→ Aim A: Set down, word for word, the passage of the article on MISO's cost allocation plan from "More than 20" up to and including "worthwhile, they argue.".

Having differing rules for separate RTO neighbors “leaves the door open for uncertainty,” Moser said. “We prefer a clear rule set for any beneficial project that comes out of the” interregional process.
MISO will spend the next two months preparing its overall cost allocation proposal for a FERC filing by the end of September. The RTO is open to holding a summer conference call that would invite stakeholders to offer minor suggestions for clarity, but it does not intend to open the proposal to any substantive change, Moser said.
MISO staff have spoken to SPP officials about the changes, which will not require a revision to the RTOs’ joint operating agreement because they only involve MISO’s regional cost sharing, Moser said. Meanwhile, the RTOs will work this summer on a proposal to similarly relax interregional project criteria in the JOA, which still mandates 345-kV and $5 million minimums. (See MISO, SPP Look to Ease Interregional Project Criteria.)
Moser said there was a “possibility” that FERC could have ordered MISO to lower the SPP thresholds as it did with PJM projects, if the commission had received a complaint.
“Looking at the direction we’ve seen so far, on the PJM seam, that seems like something FERC would support,” Moser said. “We have a pretty firm belief that if this issue was not addressed, it would get put in front of FERC.”
But Moser reiterated that consistency, not the threat of a FERC complaint, drove MISO’s decision.
Transmission Owners: Equal Treatment Unnecessary
But some stakeholders continue to question what would be a discrepancy between the voltage thresholds for MISO MEP projects and interregional projects with SPP. (See MISO Cost Allocation Plan Hits Interregional Differences.)
More than 20 MISO transmission owners joined in written opposition to the 100-kV threshold on interregional projects with SPP. They contend that there are differences between the PJM and SPP seams and that the two “should not receive equal treatment.”
MISO’s seam with SPP is longer and has lower load density than that with PJM, meaning generation can be situated far from load, the TOs have pointed out. Higher-voltage interregional projects are a better fit for those conditions, unlike the MISO-PJM seam where population density makes smaller transmission projects more worthwhile, they argue.
The TOs also note that MISO and PJM have been coordinating along their seam for about 18 years while the relationship with SPP is “less mature,” evolving as SPP integrated the Western Area Power Administration and Basin Electric Power Cooperative transmission systems in late 2015 and MISO integrated its MISO South region in 2013. “Congestion patterns along that seam are not well understood and are subject to change,” the TOs said.
But while acknowledging that the proposal wasn’t “universally liked,” Moser contends that MISO collected sufficient stakeholder feedback on regional cost allocation to move ahead with the plan.
“This has been a fairly long process. We’ve been working on this since 2015. We’re looking at what the new needs might be given our new footprint. … We think we’re putting together a package of reforms that best meets the needs of our footprint,” Moser said.

→ Aim B: In the records below, extract the lines from the line with "Image resolution: width=1114" up to and including the line with "pyautogui.click(x=161, y=150)", and reproduce them unchanged.

→ Extracted entries:
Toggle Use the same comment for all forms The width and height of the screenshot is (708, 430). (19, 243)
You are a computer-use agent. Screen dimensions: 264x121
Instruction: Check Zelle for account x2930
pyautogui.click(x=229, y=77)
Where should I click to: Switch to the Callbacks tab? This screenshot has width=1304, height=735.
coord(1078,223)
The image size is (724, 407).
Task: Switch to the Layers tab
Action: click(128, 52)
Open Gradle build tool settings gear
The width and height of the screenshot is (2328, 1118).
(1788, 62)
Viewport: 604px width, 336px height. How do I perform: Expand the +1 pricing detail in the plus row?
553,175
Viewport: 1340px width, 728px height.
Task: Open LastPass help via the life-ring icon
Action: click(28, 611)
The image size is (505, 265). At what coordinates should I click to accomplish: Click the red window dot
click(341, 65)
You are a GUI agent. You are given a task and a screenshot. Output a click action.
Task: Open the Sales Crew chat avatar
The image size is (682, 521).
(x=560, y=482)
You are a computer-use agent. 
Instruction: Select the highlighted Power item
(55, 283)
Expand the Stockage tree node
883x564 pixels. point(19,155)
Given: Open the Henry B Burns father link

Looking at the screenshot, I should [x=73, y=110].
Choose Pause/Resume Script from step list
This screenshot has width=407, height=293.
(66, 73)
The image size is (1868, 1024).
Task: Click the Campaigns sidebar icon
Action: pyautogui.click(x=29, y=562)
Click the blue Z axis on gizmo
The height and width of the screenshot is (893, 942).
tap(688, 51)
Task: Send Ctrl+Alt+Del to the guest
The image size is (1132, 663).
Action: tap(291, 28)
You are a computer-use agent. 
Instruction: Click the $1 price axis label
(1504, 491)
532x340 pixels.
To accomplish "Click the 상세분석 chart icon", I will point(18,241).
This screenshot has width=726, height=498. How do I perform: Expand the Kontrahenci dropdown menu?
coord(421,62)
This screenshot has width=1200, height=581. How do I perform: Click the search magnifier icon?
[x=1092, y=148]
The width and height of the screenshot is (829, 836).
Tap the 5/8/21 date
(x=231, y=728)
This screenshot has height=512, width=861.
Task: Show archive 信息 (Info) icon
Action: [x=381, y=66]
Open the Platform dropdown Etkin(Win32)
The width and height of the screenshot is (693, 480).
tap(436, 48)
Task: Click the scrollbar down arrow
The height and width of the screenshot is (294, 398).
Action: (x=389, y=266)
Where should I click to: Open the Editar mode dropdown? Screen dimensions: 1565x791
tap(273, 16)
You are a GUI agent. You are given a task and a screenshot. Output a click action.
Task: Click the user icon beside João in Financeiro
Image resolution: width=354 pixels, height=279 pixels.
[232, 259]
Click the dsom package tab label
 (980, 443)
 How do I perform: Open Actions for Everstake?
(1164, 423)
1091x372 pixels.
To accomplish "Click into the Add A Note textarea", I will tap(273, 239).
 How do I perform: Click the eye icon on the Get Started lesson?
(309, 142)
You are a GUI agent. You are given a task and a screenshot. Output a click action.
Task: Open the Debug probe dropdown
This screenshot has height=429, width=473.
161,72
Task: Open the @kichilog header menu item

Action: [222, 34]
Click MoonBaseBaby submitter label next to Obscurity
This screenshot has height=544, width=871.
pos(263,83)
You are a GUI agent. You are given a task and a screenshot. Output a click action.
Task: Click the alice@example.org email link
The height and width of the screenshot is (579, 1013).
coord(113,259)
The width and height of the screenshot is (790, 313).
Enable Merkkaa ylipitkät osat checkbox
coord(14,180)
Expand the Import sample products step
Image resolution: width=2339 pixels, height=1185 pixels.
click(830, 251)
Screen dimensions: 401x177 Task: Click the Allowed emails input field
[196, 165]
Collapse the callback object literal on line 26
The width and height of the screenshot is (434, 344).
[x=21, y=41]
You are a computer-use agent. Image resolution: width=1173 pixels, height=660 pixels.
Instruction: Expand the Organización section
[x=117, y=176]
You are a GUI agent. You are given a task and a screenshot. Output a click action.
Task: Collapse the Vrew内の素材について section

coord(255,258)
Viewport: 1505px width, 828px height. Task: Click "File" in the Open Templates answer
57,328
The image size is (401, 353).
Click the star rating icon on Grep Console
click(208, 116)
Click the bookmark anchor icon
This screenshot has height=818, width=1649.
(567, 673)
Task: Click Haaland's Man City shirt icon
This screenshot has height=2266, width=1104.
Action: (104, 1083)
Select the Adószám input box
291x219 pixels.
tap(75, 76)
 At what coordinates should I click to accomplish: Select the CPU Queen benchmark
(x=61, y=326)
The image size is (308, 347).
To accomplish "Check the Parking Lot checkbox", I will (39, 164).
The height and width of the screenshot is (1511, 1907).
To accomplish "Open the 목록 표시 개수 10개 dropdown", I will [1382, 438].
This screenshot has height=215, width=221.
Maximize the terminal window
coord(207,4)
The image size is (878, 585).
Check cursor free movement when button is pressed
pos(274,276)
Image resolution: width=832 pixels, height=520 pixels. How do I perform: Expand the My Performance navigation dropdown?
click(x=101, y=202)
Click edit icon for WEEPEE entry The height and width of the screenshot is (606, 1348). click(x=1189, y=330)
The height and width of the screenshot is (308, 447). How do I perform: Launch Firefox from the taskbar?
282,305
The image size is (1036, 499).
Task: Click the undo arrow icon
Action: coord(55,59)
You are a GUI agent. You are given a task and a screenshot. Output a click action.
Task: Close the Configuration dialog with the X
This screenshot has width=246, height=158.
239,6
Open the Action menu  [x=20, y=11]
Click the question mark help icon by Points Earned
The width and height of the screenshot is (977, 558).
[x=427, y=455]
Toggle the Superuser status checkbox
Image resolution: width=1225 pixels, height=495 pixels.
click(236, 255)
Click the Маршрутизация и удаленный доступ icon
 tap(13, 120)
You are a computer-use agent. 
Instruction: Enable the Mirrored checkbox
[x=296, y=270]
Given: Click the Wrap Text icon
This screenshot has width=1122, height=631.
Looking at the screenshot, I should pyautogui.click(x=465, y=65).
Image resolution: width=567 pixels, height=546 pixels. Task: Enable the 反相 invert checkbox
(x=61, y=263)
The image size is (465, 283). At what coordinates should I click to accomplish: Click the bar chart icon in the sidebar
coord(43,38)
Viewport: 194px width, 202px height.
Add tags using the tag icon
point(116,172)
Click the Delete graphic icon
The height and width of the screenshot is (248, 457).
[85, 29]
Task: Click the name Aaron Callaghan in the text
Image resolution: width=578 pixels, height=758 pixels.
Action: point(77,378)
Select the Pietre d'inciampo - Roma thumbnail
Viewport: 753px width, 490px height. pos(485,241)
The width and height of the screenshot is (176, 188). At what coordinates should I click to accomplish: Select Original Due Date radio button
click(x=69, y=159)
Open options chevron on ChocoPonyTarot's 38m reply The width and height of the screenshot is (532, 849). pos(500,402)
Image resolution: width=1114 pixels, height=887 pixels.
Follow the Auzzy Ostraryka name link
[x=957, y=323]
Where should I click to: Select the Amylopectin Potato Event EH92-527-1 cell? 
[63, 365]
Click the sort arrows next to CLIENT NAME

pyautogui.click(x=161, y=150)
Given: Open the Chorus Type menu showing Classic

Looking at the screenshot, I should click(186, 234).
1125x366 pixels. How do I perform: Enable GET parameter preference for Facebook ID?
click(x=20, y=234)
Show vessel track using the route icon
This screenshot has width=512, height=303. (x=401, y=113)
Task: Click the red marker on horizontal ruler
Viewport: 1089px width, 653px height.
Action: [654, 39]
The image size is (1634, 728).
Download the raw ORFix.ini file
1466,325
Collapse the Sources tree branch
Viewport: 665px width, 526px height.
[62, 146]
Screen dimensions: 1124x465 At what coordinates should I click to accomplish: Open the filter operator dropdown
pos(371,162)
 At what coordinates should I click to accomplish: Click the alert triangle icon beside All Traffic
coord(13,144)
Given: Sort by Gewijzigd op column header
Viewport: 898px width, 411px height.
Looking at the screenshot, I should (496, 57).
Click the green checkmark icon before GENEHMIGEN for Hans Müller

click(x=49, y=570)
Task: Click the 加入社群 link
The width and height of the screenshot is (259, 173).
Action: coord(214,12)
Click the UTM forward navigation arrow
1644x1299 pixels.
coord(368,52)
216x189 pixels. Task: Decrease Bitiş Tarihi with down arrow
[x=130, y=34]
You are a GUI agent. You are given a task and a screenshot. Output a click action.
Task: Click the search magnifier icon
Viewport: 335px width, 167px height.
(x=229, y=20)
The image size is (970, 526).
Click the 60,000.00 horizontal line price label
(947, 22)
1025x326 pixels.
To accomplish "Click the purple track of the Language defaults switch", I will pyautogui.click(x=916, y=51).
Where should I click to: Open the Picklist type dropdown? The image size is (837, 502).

→ Final answer A:
More than 20 MISO transmission owners joined in written opposition to the 100-kV threshold on interregional projects with SPP. They contend that there are differences between the PJM and SPP seams and that the two “should not receive equal treatment.”
MISO’s seam with SPP is longer and has lower load density than that with PJM, meaning generation can be situated far from load, the TOs have pointed out. Higher-voltage interregional projects are a better fit for those conditions, unlike the MISO-PJM seam where population density makes smaller transmission projects more worthwhile, they argue.

→ Final answer B:
Image resolution: width=1114 pixels, height=887 pixels.
Follow the Auzzy Ostraryka name link
[x=957, y=323]
Where should I click to: Select the Amylopectin Potato Event EH92-527-1 cell? 
[63, 365]
Click the sort arrows next to CLIENT NAME

pyautogui.click(x=161, y=150)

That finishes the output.